QUESTIONS PROPOSÉES »
• a. Traduisez en anglais cette phrase de l'entretien : « Le rôle des mentors est fondamental. »
• b. Reprenez le passage de l'entretien qui débute par les mots « Oui, il est » et s'achève sur « votre travail ? », en substituant « coutumes » à « traditions ».

EXTRAIT DU DOCUMENT »
□ □ □ □ □

Oui, il est essentiel de faire un travail préparatoire, premièrement par respect pour le lieu lui-même, puis je pense souvent au public, qui est aussi familier de l’histoire ou de la géographique où je peux exposer. Les spectateurs vont le voir par leur prisme et je dois prendre cette connaissance en considération. Je dois savoir quelles sont les traditions et comment je peux me les approprier avant de les réinjecter. Cela me permet également de ne pas répéter la même formule quel que soit le contexte… sans cela, je n’évoluerais pas non plus.
Sept ans après cette exposition fondatrice pour vous, quelles évolutions avez-vous observé dans votre travail ?
Tout simplement que toute œuvre naît de celle qui l’a précédée. À chaque nouvelle création, j’en apprends sur la matière et sur moi, sans compter les accidents ou le fruit du lâcher-prise d’un support libéré ou de la vie qui intervient. En 2014, j’utilisais du cuivre pour la première fois et, en l’oxydant, j’avais observé des réactions que je ne connaissais pas. J’assume d’ailleurs la sacralité de certaines substances qui font appel aux esprits. Cette dimension est fort présente dans mon travail, même si, aujourd’hui, je sais davantage contrôler les matériaux. Je n’aime pas forcément parler des artistes qui m’ont influencé, mais je me souviens que lorsque j’avais 18 ans, Marina Abramovic était venue parler dans mon école d’art en Afrique du Sud et j’avais trouvé cette femme incroyable, notamment dans ses rituels et l’utilisation du sang ou autre… Elle a été pour moi le premier exemple de comment réunir les passions un peu particulières de ma vie avec l’art. Le rôle des mentors est fondamental. Ainsi, à partir de la magie, ma pratique s’est davantage ouverte vers la matière ou des concepts comme l’interconnectivité. Ensuite, mes recherches m’ont porté sur la géologie et la terre, regardées d’une manière coloniale, comme le montre l’ouvrage de Jane Bennet, Vibrant Matter: A Political Ecology of Things, traitant de l’écologie des objets.

□ □ □ □ □

DONNÉES FOURNIES »
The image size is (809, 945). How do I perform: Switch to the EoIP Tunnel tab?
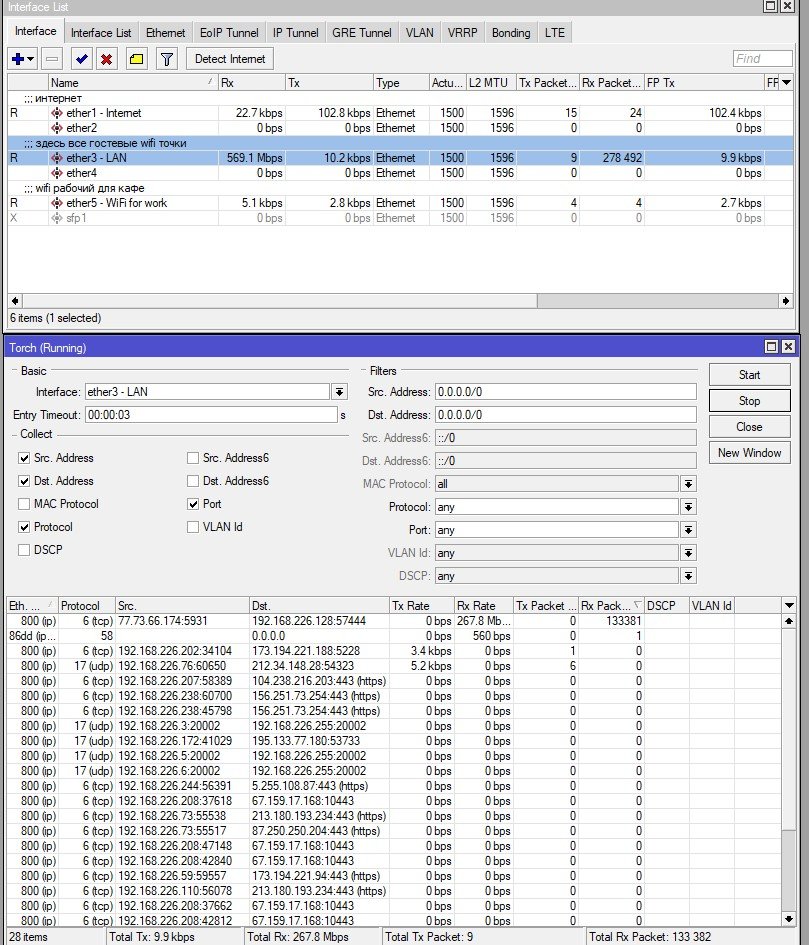pyautogui.click(x=229, y=33)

□ □ □ □ □

RÉPONSES ATTENDUES »
• a. The role of mentors is fundamental.

• b.
Oui, il est essentiel de faire un travail préparatoire, premièrement par respect pour le lieu lui-même, puis je pense souvent au public, qui est aussi familier de l’histoire ou de la géographique où je peux exposer. Les spectateurs vont le voir par leur prisme et je dois prendre cette connaissance en considération. Je dois savoir quelles sont les coutumes et comment je peux me les approprier avant de les réinjecter. Cela me permet également de ne pas répéter la même formule quel que soit le contexte… sans cela, je n’évoluerais pas non plus.
Sept ans après cette exposition fondatrice pour vous, quelles évolutions avez-vous observé dans votre travail ?